_PAGE EXTRACT_
[Start of Attachment]
Previous research suggests that 72 per cent of children and 89 per cent of adolescents have a minimum of one device in their bedrooms and most are used near bedtime. The speed at which these devices have developed, along with their growing popularity among families, has outpaced research in this area, meaning that the impact on sleep is not well understood.
Poor Sleep Quality
The researchers from King’s found that bedtime use of media devices was associated with an increased likelihood of inadequate sleep quantity, poor sleep quality, and excessive daytime sleepiness. Bedtime use was classified as engagement with a device within 90 minutes of going to sleep.
One possible reason for sleep disruption even when a device is just in the bedroom is that the ‘always on’ nature of social media and instant messaging means children are continuously engaged with devices in their environment, even when they are not actively using them.
It is believed that screen-based media devices adversely affect sleep a number of ways, including delaying or interrupting sleep time; psychologically stimulating the brain; and affecting sleep cycles, physiology and alertness.
[End of Attachment]
_TASKS TO CARRY OUT_
A: Duplicate, word for word, the stretch of the passage on bedtime device use from "Previous research suggests" through "going to sleep.".
B: Summarize the passage on bedtime device use in two sentences.
C: In the passage on bedtime device use, how did the researchers classify bedtime use?

_THE DATA_
[Start of Attachment]
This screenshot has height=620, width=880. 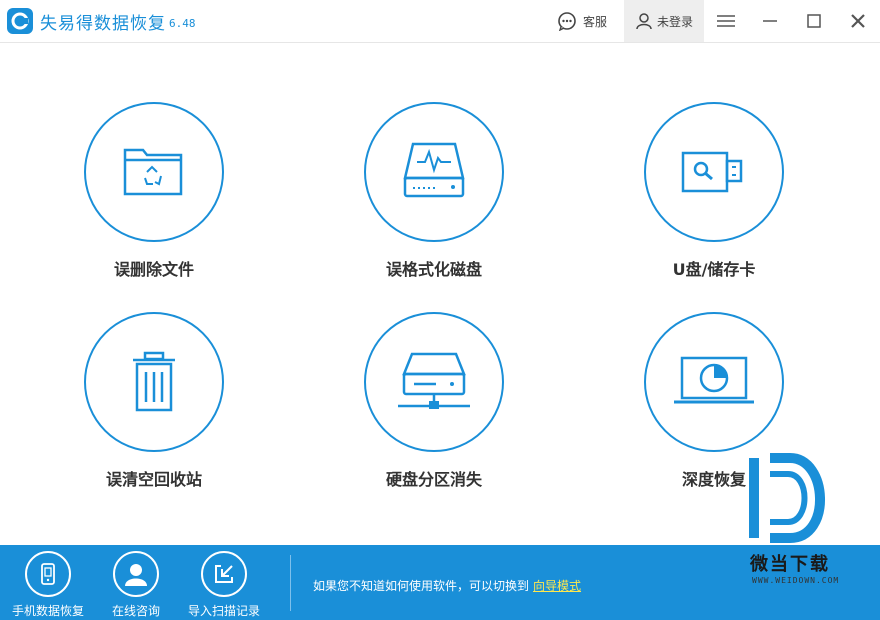 I want to click on app-logo-icon, so click(x=20, y=21).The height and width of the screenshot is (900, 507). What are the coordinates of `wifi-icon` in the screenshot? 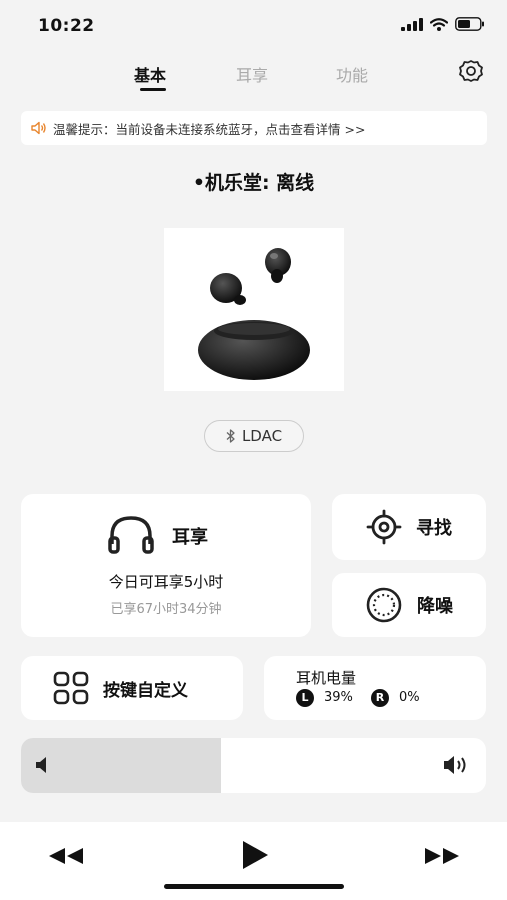 It's located at (439, 24).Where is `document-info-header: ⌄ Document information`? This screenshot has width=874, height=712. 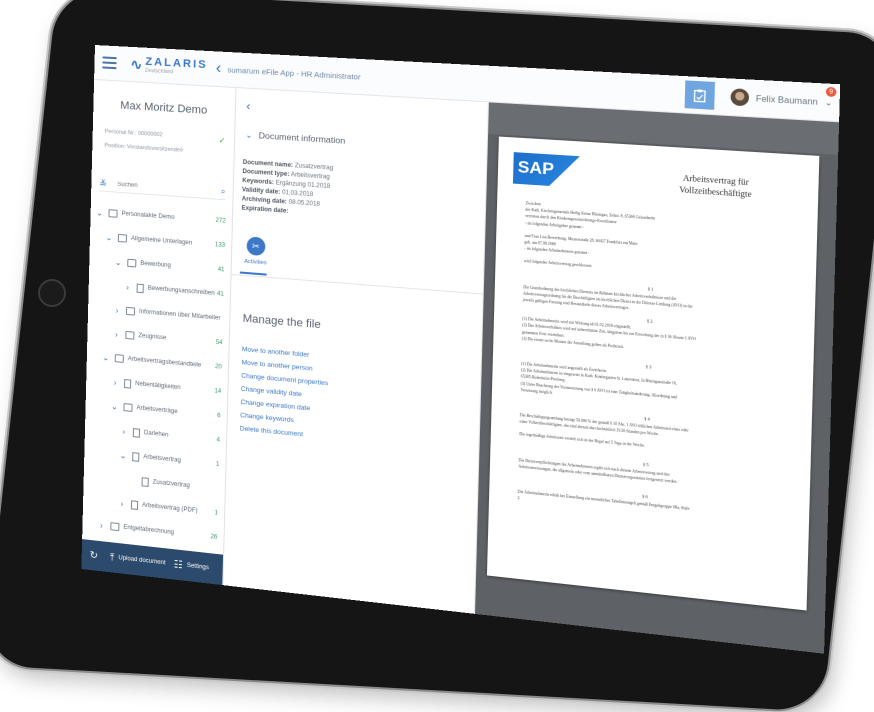 document-info-header: ⌄ Document information is located at coordinates (295, 137).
[End of Attachment]
_OUTPUTS BY TASK_
A:
Previous research suggests that 72 per cent of children and 89 per cent of adolescents have a minimum of one device in their bedrooms and most are used near bedtime. The speed at which these devices have developed, along with their growing popularity among families, has outpaced research in this area, meaning that the impact on sleep is not well understood.
Poor Sleep Quality
The researchers from King’s found that bedtime use of media devices was associated with an increased likelihood of inadequate sleep quantity, poor sleep quality, and excessive daytime sleepiness. Bedtime use was classified as engagement with a device within 90 minutes of going to sleep.

B: Most children and adolescents have at least one device in their bedrooms, and researchers from King's found that using such devices within 90 minutes of sleep was associated with inadequate sleep quantity, poor sleep quality, and excessive daytime sleepiness. Screen-based media devices are believed to harm sleep by delaying or interrupting sleep time, psychologically stimulating the brain, and affecting sleep cycles, physiology and alertness.

C: As engagement with a device within 90 minutes of going to sleep.